This new book, by bishop and New Testament theologian N.T. Wright, is not about work. Not in the typical sense. Rather, it’s a book about everything, about the way God intends the world to be, and about how we all experience something short of that. Wright’s idea is that specific threads run through all lives in all cultures and times — signposts, though broken in current form, pointing to the world’s proper order. These braid through every aspect of life, including work, and give form to callings and tasks. Wright talked with Common Good in mid-September.
In the conclusion of Broken Signposts, you write about the signposts framing vocations. Can you expound on that?
When we look at these seven signposts — justice, love, spirituality, beauty, freedom, truth, power — most human beings recognize in their bones that these really matter. And when we then explore them through the lens of John’s Gospel, they emerge vocationally. It’s not only that we have a sense that these signposts matter, but that the Christian gospel equips followers of Jesus to be workers for justice, genuine explorers of spirituality, people who care about and work for freedom.
I see this as the sevenfold manifestation of the vocational call to be image-bearers, to be reflecting the image of God. Those who are followers of Jesus ought to know that their vocation is to be working at all of these, anticipating the time when God is going to put things right, when the whole place will be full of freedom and justice, love and beauty.
How does this play out for people who mainly do things seemingly unrelated to these?

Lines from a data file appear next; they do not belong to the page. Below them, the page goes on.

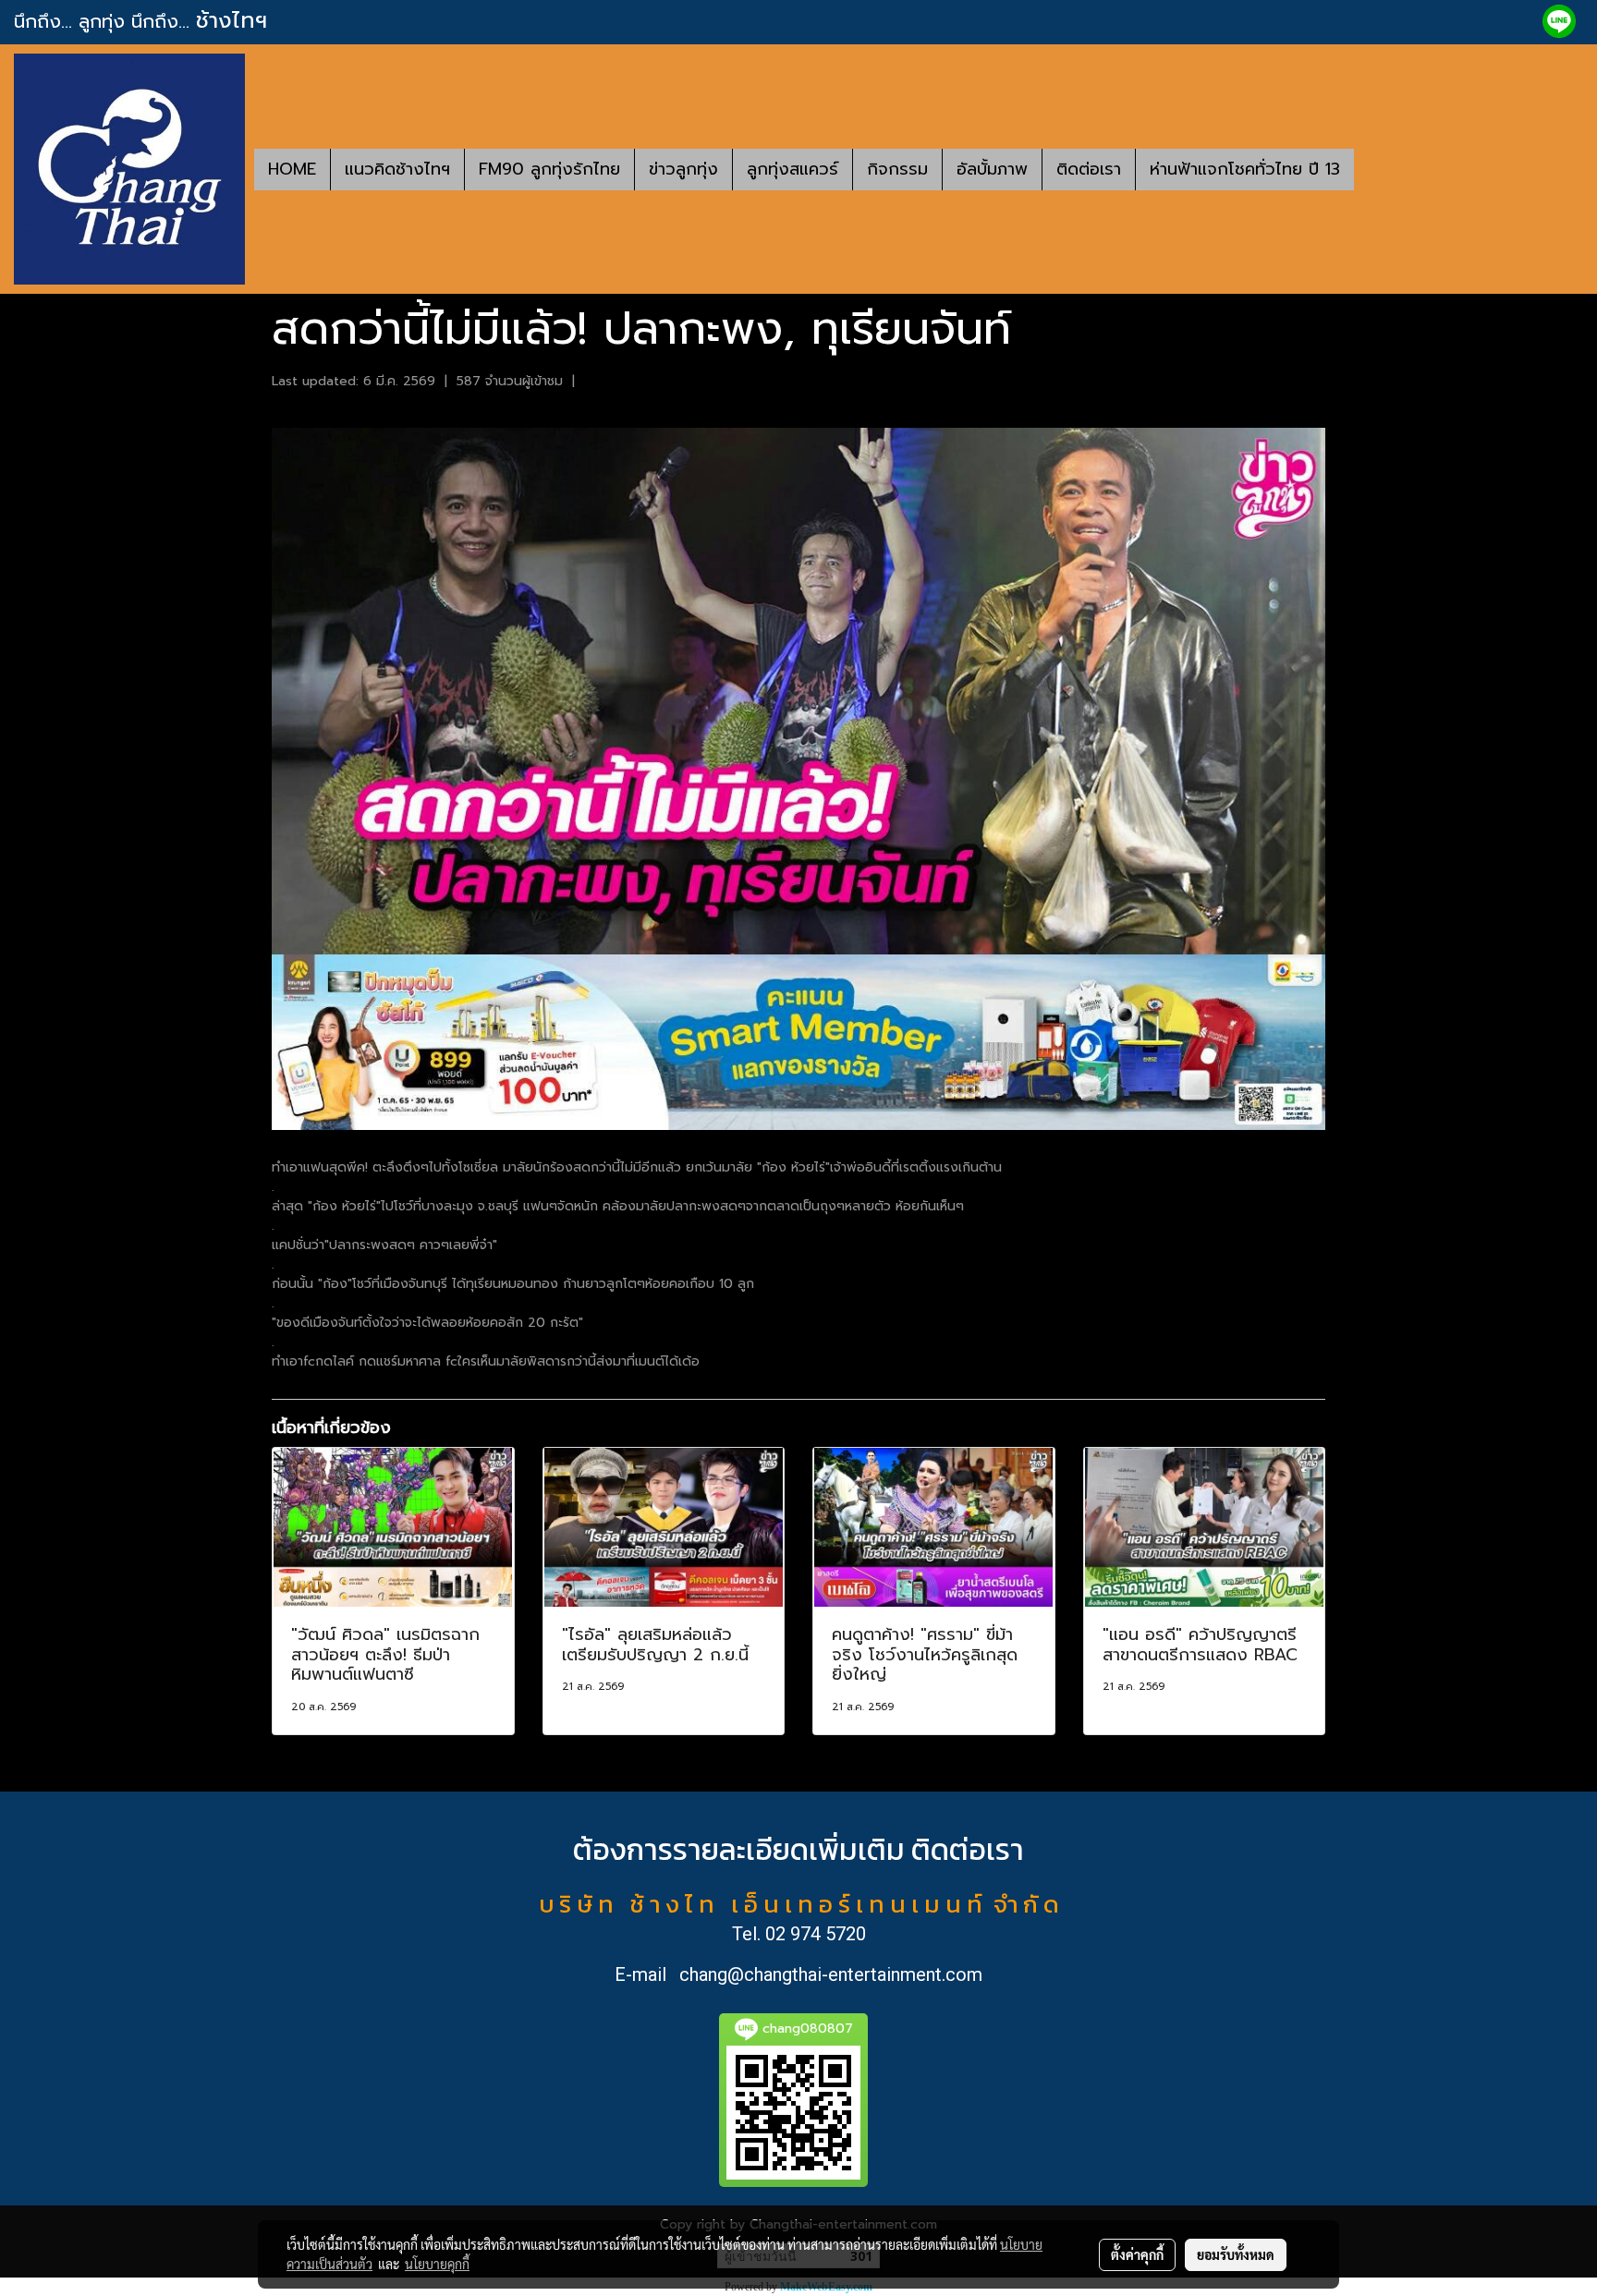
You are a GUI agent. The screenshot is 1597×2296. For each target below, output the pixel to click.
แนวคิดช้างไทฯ (397, 169)
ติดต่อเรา (1088, 169)
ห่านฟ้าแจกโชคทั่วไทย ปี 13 (1245, 169)
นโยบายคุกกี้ (437, 2263)
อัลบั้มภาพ (992, 169)
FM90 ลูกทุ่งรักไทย (549, 169)
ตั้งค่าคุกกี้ (1137, 2254)
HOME (292, 169)
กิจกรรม (897, 169)
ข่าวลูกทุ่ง (683, 169)
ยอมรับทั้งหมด (1235, 2254)
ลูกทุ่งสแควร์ (792, 169)
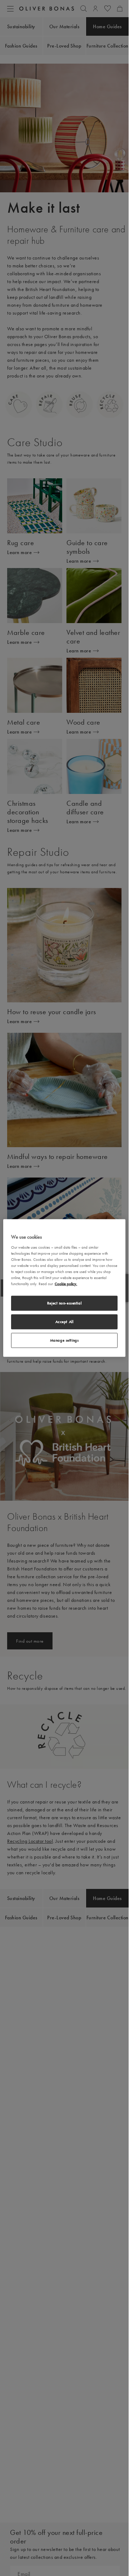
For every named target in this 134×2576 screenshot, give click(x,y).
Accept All (64, 1321)
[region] (64, 1288)
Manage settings (64, 1339)
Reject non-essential (64, 1303)
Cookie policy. (66, 1283)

The vocational idea is a sort of template that, when I preach on this, I use to tell people: You can’t do all of this yourself as an individual. And indeed, few communities can address all of these all at once. But as a wider church, these are the things we are supposed to be doing and getting on with. These signposts signal how we might launch into that, with individuals finding their specific vocations within them.
Speaking of specific vocations, where does the Monday-through-Friday kind of work fit into your framework?
I think these seven signposts give an indication that, ideally, we ought to be working toward the kind of society where more and more people can be working in ways that do feed into one or more of these. I’m thinking of care workers who are looking after people who are sick in homes and so on. That’s a tedious and difficult job, but it is part of the human project of healing and hope. And so when people can [make that connection], then their worth becomes more obviously fitted into these larger agendas.
The trouble is that sometimes the world is organized in such a way that it insists on having wheels that turn in destructive and negative ways. Some people work on the manufacture of cluster bombs, which are going to be used by malevolent dictators to oppress people. Some may have to work in those industries because there aren’t any other jobs in their location. I’m aware that not everyone has the luxury of being able to make grand gesture choices at this point. Nevertheless, one can evaluate one’s work according to the question: Is it actually helping set forward the work of God in the world?